-- START OF Record set --

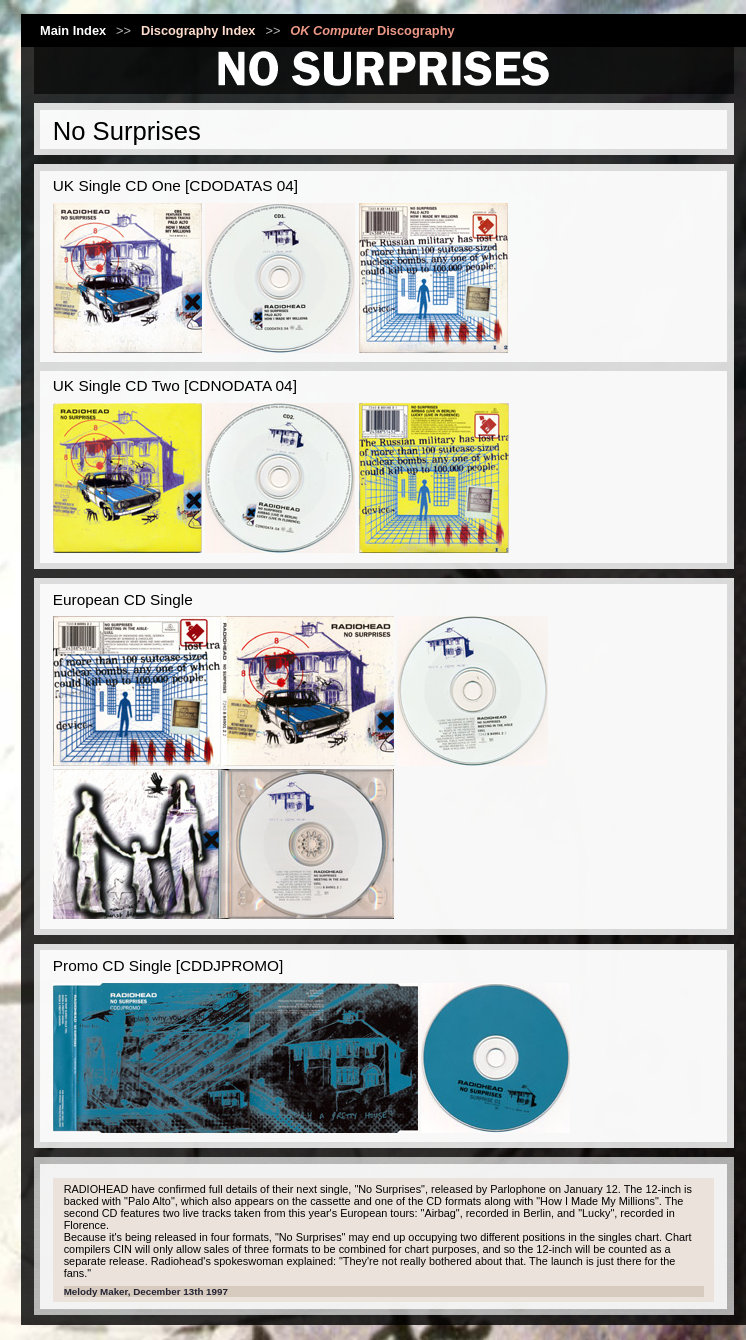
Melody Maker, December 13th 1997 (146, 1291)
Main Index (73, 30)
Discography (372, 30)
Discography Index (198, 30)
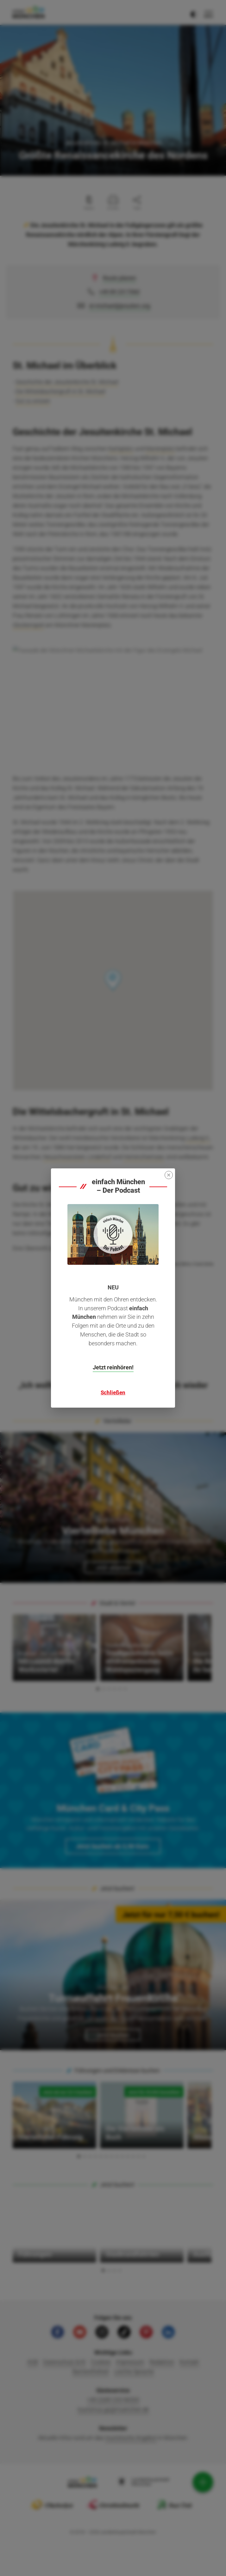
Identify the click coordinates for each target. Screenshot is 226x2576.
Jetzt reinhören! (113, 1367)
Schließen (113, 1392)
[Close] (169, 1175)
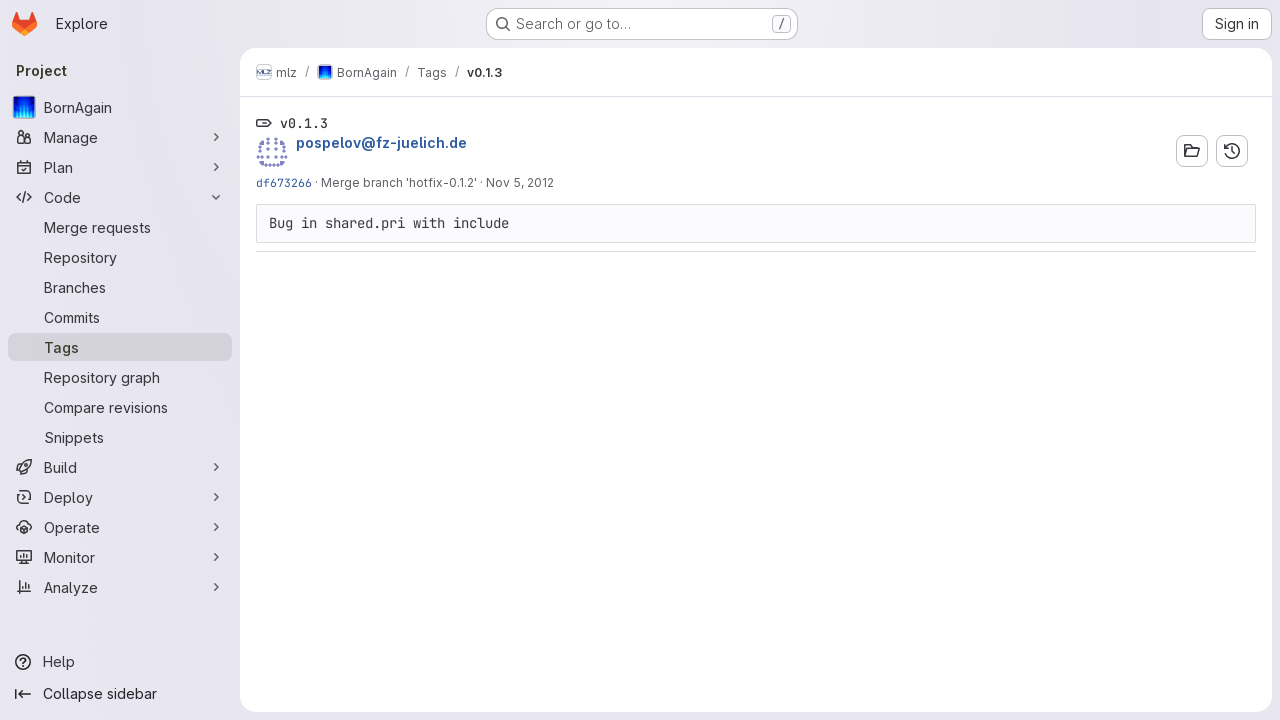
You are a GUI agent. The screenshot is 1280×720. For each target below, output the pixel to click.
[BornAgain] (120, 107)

-- END OF Record set --

* **Your instructions**:
Rewrite everything from the line containing "Schließen (113, 1392)" down to the last of the lines above, replacing "pixel" with "point" and keeping everything else the same. Leave the pictures out of your answer.

* **Response to the task**:
Schließen (113, 1392)
[Close] (169, 1175)
You are a GUI agent. The screenshot is 1280×720. For each target below, output the point to click.
[BornAgain] (120, 107)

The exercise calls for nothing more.